There was a March 2nd game against Georgetown University in Spring Training 2012. Manager Davey Johnson penciled in some players who were younger than some of the Georgetown players like Rendon and Harper to make it interesting and keep it fair for the college kids. What an exhibition game that was. For weeks I would write on the NatsInsider blog what I had witnessed in training camp. Greatness was there in Viera, Florida, and with the right coaching, some good luck, and a few more supporting pieces, you could envision the building blocks that were there for a championship team I wrote in Spring Training of 2012. That team had just acquired Gio Gonzalez and Edwin Jackson to fill in a rotation with Strasburg and Zimmermann. With Ryan Zimmerman occupying third base we debated where Rendon would play, and the answer was easy — you will find a spot for him in the middle of the infield or shift RZim over to first base.

In Rendon’s first full year in 2014, he was a star. He scored 111 runs with 83 RBIs and was voted 5th in the MVP voting and won the Silver Slugger. The Houston native was as smooth as silk in all of his advanced mechanics. On April 10th of that season, Tony “Two Bags” had a hit in every game to start the season. He was poetry in motion. The only thing that would stop Rendon from greatness was his desire to be great. Each year, the scouts and analytics groups on opposing teams would try to exploit Rendon’s weaknesses which were few. If he could just cover the top few inches of the strike zone (inside and outside) that was his kryptonite — if he could, he would reach that greatness. In 2019 through his work on balls up in the zone, Rendon came into the season with no kryptonite, and he punished balls up and away at a .462 batting average in 2019 and inside middle at .500. He looked destined to win that batting crown that I talked about 8 years earlier. Rendon was batting .338 on September 6th. If he maintained that level, he would do it easily as Christian Yelich was out for the season and stuck at .329. Unfortunately, Rendon went into a slump after that and batted a paltry .172 the rest of the way. He would finish the season at .319 and finish 3rd behind Yelich and Ketel Marte. Most likely the slump to finish the season for Rendon was due to fatigue. When it mattered the most in the postseason, Rendon’s bat lit up again, and he was always about team before self anyway.
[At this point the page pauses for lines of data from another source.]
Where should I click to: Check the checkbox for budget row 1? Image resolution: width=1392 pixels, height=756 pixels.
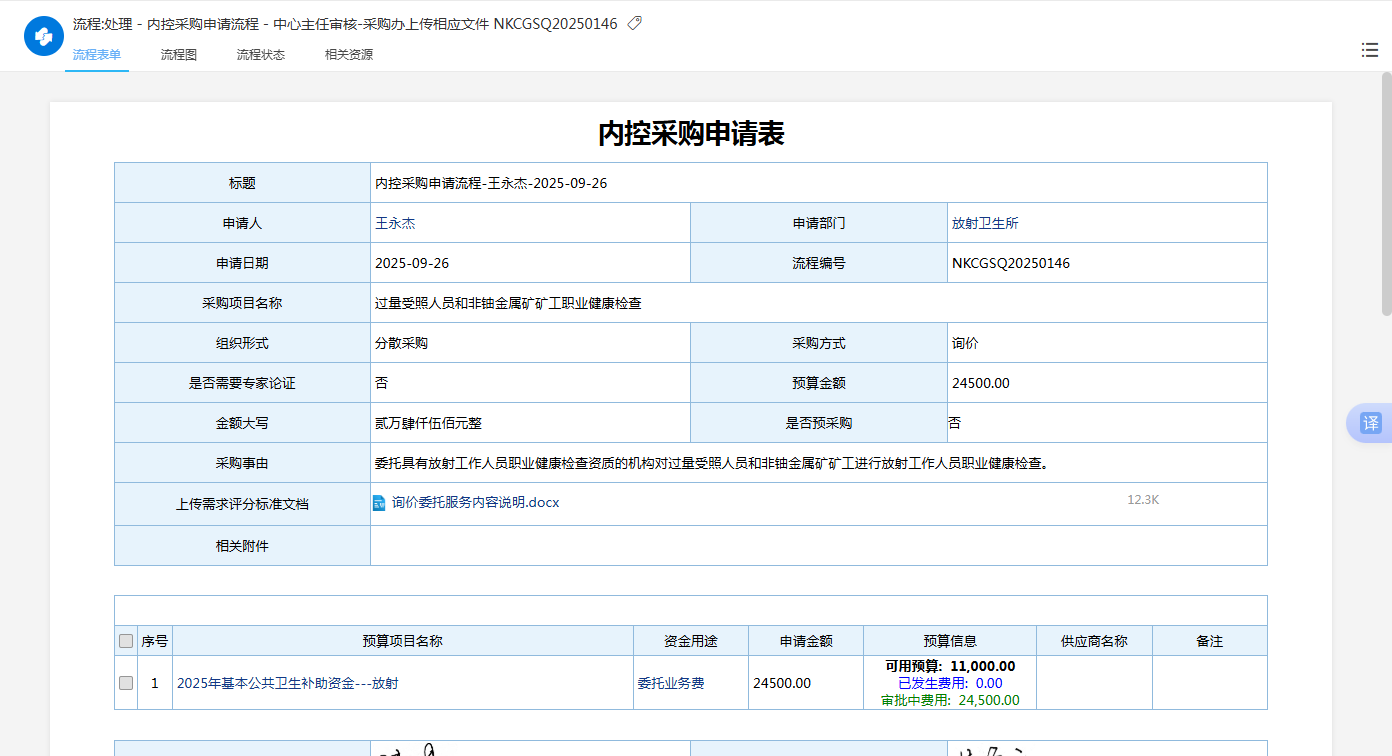tap(126, 683)
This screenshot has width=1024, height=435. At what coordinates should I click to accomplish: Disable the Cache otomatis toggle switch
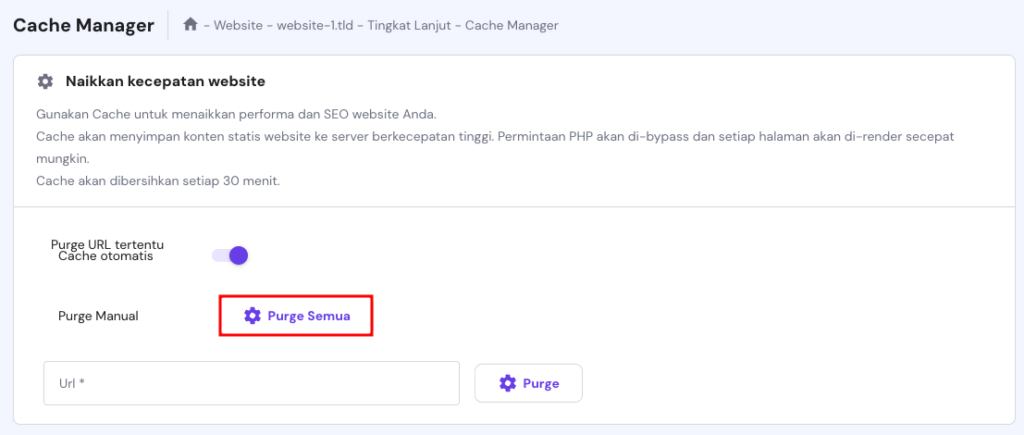click(x=230, y=255)
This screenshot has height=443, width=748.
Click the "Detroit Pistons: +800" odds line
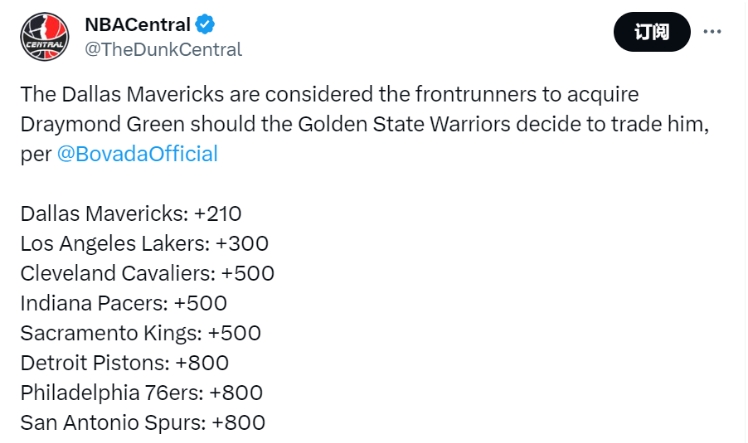tap(124, 363)
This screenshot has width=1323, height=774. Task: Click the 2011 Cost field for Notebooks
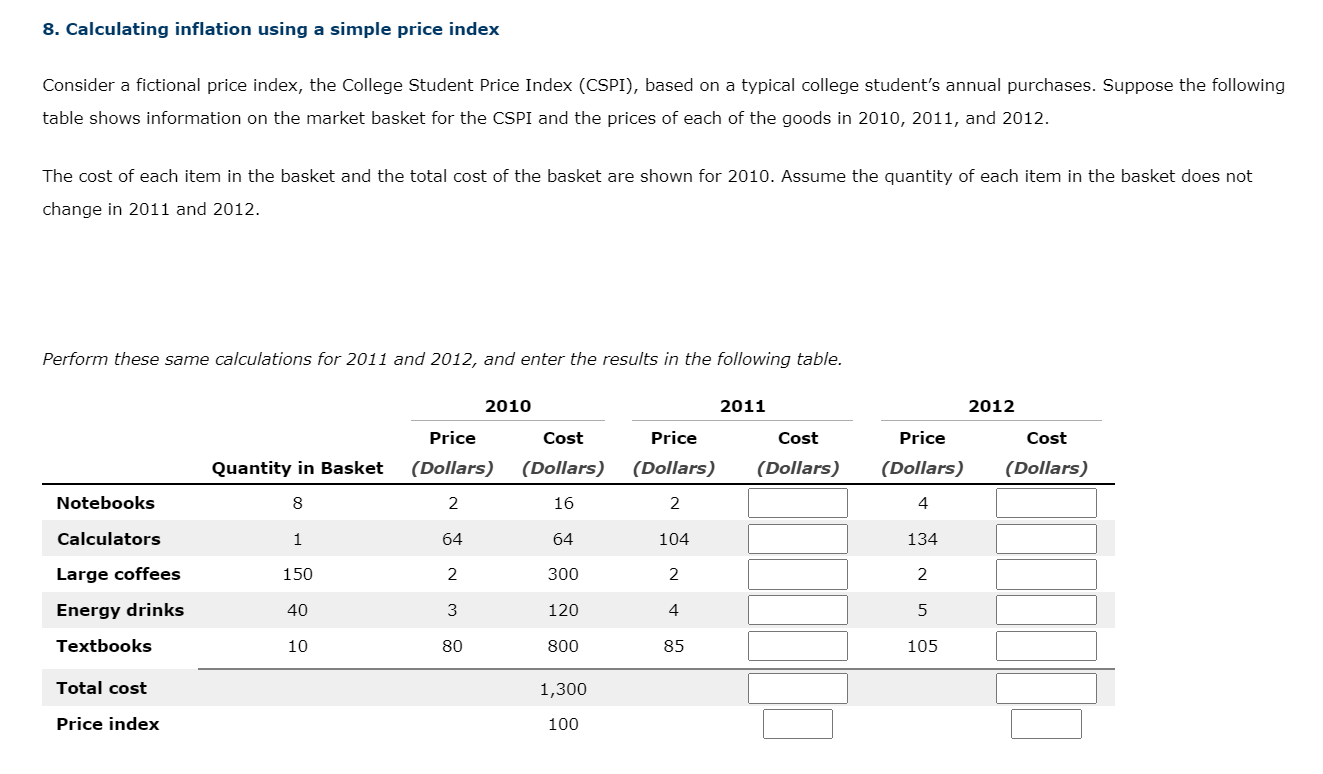(x=797, y=502)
The legend of Tony Rendon was cemented in the postseason setting a record for his “clutchness” with three home runs in the 7th inning or later in three consecutive elimination games. For a player who has never hit a walk-off home run, he showed that he is clutch to finish games, and he did it on the biggest stage. That is why Rendon will get paid because he certainly peaked at the right time.
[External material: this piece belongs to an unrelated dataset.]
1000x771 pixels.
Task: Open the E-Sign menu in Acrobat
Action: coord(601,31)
Maybe the only weakness Rendon has is his dry personality and how he abhors those PR planned interviews in pregames and postgames occasionally. The closest Rendon came to big emotion was a “bat flip” on a home run that we later learned was a flip of disgust as he thought he missed the home run and the backspin and the right ballpark weather conditions carried the ball out of the park. Rendon profusely apologized as he ran the bases to the opposing team. Self-promotion often makes a player look better than he is in a way where perception is greater than reality. Some might mistake Rendon as being cantankerous, but when you get to know him, he just does not like answering questions about himself. He would rather talk about you. In the end, maybe Rendon’s personality will turn off some teams who cannot see him as a marquee player who will sell tickets and jerseys, but with the right marketing behind him, maybe he can if he would allow that to happen. In D.C., he does not have to be the showman; he just needs to be himself.